- **WHAT IS REQUIRED**
Among the entries below, extract exactly the lines that run from the one with "1024x486 pixels." through the one with "Task: Tap the green share profile icon", both ends included.
::: DATA TO USE :::
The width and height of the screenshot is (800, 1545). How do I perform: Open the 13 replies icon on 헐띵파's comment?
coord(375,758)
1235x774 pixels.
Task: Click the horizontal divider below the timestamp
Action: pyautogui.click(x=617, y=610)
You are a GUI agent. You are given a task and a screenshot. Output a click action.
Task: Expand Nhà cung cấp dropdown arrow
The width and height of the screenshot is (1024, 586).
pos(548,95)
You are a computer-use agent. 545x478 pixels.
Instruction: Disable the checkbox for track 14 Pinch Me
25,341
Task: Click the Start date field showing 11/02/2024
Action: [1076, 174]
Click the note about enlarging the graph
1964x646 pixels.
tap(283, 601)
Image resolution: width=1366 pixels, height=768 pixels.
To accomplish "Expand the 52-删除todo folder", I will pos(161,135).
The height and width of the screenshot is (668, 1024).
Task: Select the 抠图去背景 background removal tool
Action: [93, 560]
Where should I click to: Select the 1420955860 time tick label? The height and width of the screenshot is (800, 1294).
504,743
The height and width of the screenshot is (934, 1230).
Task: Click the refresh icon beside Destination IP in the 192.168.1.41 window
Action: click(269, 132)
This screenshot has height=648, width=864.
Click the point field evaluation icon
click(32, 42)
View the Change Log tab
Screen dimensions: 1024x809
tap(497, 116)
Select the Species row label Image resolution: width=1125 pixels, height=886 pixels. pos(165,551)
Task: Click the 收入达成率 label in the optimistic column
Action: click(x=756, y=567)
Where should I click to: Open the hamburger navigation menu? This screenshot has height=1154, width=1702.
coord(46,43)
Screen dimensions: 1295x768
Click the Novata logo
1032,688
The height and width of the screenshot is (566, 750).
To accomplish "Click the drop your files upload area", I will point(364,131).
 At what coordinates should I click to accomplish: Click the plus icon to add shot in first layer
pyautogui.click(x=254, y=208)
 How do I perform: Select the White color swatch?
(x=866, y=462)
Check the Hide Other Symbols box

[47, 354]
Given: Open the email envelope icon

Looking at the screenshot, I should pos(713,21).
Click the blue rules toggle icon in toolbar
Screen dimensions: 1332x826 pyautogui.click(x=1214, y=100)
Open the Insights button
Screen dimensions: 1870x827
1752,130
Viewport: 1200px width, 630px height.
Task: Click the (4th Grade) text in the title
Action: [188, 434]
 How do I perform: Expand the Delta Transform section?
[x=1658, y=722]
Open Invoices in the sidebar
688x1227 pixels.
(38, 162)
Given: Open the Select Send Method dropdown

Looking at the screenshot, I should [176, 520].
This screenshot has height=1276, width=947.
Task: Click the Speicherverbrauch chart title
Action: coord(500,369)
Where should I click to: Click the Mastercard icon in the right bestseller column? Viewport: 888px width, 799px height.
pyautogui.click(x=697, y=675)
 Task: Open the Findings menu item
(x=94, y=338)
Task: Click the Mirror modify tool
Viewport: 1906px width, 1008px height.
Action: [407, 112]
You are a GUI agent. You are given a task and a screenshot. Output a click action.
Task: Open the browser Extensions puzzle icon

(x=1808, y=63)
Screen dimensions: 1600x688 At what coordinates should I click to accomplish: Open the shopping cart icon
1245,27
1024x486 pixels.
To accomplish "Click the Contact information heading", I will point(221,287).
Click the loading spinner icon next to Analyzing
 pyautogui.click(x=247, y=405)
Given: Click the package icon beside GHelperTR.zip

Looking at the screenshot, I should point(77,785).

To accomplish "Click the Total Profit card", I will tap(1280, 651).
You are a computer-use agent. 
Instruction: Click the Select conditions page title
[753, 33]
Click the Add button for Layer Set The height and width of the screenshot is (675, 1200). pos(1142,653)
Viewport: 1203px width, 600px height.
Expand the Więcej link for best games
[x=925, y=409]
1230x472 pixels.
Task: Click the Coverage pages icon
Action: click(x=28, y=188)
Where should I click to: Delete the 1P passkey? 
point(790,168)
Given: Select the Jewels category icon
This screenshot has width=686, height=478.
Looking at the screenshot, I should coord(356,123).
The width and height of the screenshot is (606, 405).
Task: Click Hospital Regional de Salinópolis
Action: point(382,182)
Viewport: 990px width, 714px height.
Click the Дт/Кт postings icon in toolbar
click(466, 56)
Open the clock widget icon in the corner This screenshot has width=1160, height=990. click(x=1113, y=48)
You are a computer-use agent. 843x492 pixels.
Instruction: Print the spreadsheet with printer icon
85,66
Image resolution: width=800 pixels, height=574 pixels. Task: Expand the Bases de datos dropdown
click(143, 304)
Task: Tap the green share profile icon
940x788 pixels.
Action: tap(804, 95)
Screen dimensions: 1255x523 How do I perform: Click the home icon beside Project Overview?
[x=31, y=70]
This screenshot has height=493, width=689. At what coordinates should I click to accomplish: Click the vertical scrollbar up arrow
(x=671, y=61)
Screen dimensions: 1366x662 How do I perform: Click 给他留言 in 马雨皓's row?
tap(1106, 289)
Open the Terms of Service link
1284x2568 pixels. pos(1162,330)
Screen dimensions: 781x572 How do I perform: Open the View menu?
:::
- **OUTPUT OF THE EXERCISE**
1024x486 pixels.
To accomplish "Click the Contact information heading", I will point(221,287).
Click the loading spinner icon next to Analyzing
 pyautogui.click(x=247, y=405)
Given: Click the package icon beside GHelperTR.zip

Looking at the screenshot, I should point(77,785).

To accomplish "Click the Total Profit card", I will tap(1280, 651).
You are a computer-use agent. 
Instruction: Click the Select conditions page title
[753, 33]
Click the Add button for Layer Set The height and width of the screenshot is (675, 1200). pos(1142,653)
Viewport: 1203px width, 600px height.
Expand the Więcej link for best games
[x=925, y=409]
1230x472 pixels.
Task: Click the Coverage pages icon
Action: click(x=28, y=188)
Where should I click to: Delete the 1P passkey? 
point(790,168)
Given: Select the Jewels category icon
This screenshot has width=686, height=478.
Looking at the screenshot, I should coord(356,123).
The width and height of the screenshot is (606, 405).
Task: Click Hospital Regional de Salinópolis
Action: point(382,182)
Viewport: 990px width, 714px height.
Click the Дт/Кт postings icon in toolbar
click(466, 56)
Open the clock widget icon in the corner This screenshot has width=1160, height=990. click(x=1113, y=48)
You are a computer-use agent. 843x492 pixels.
Instruction: Print the spreadsheet with printer icon
85,66
Image resolution: width=800 pixels, height=574 pixels. Task: Expand the Bases de datos dropdown
click(143, 304)
Task: Tap the green share profile icon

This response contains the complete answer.